* START Source *
The Great Fire of London
On the night of September 2, 1666, a small fire broke out in the premises of a baker's shop in Pudding Lane, London, perhaps started by the carelessness of a maid.
If it was carelessness, it was carelessness that had enormous and disastrous consequences, for the fire spread and soon the whole building was alight. In the close-packed streets of London, where buildings jostled each other for space, the blaze soon became an inferno. Fanned by an east wind, the fire spread with terrifying speed, feeding on the tar and pitch commonly used to seal houses.
Our best account of the Fire comes from the diaries of Samuel Pepys, Secretary of the Admiralty. He watched the course of the destruction from a safe position across the Thames, and called it, "a most malicious bloody flame, as one entire arch of fire... of above a mile long. It made me weep to see it. The churches, houses, and all on fire and flaming at once, and a horrid noise the flames made, and the cracking of houses at their ruin ... Over the Thames with one's face in the wind you were almost burned with a shower of firedrops." Pepys buried his wine and parmesan cheese to keep those valuable items safe from the flames.
* END Source *
* START Entries *
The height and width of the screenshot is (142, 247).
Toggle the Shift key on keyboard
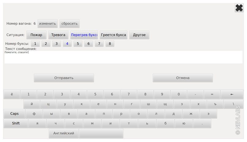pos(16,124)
* END Entries *
* START Entries *
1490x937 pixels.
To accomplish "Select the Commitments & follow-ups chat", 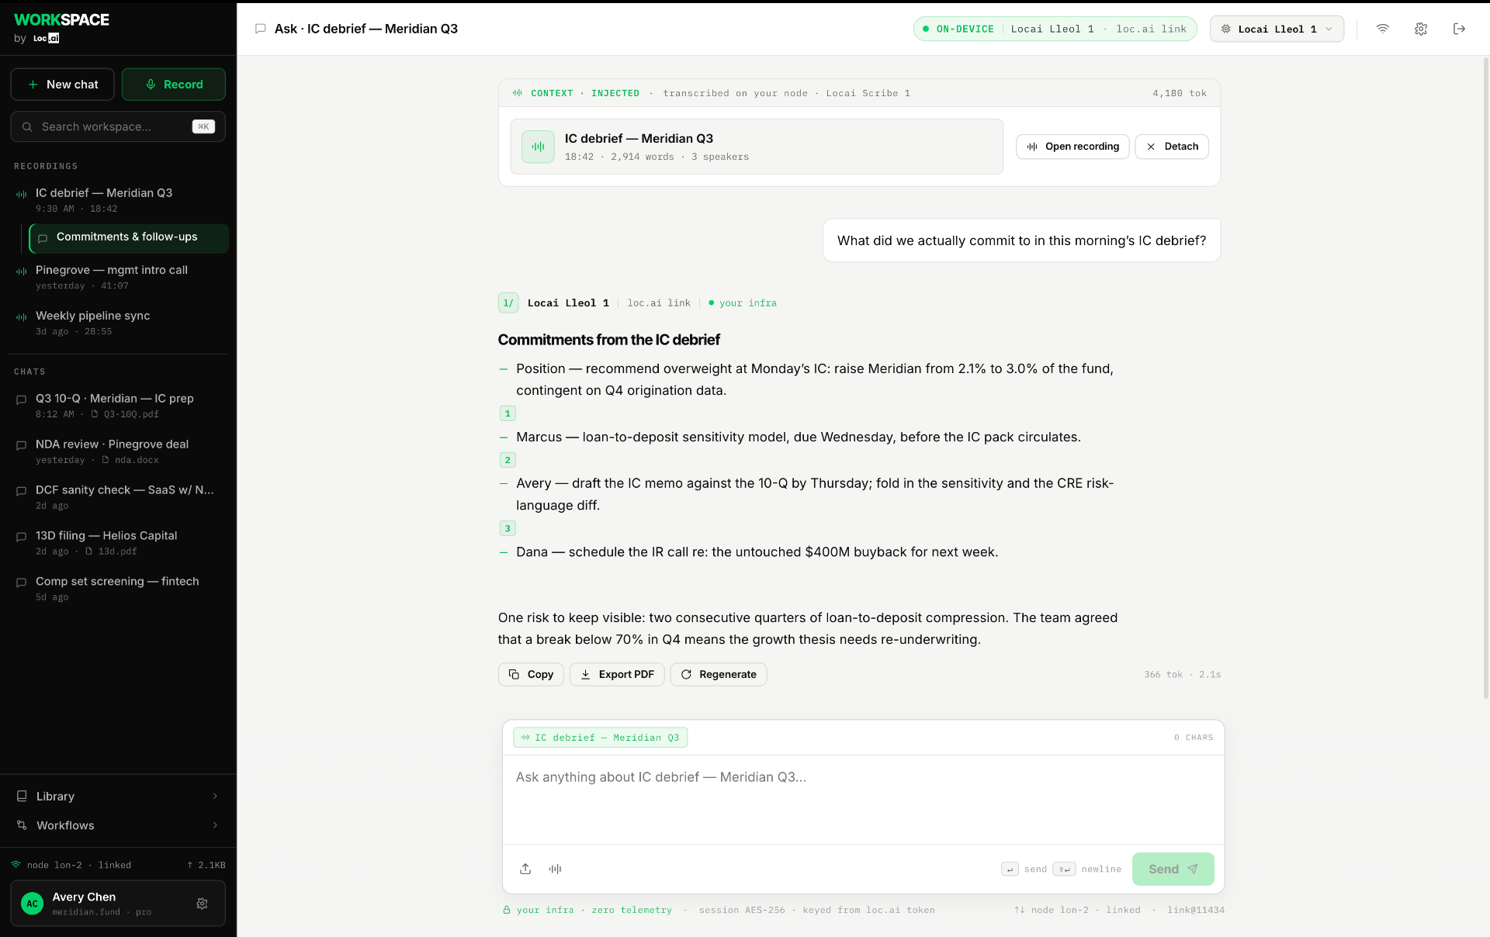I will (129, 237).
* END Entries *
* [Directions for this task]: Copy out, word for word, the part of the Great Fire of London text that begins with "Our best account" and ends with "from the flames.".

* [Written answer]:
Our best account of the Fire comes from the diaries of Samuel Pepys, Secretary of the Admiralty. He watched the course of the destruction from a safe position across the Thames, and called it, "a most malicious bloody flame, as one entire arch of fire... of above a mile long. It made me weep to see it. The churches, houses, and all on fire and flaming at once, and a horrid noise the flames made, and the cracking of houses at their ruin ... Over the Thames with one's face in the wind you were almost burned with a shower of firedrops." Pepys buried his wine and parmesan cheese to keep those valuable items safe from the flames.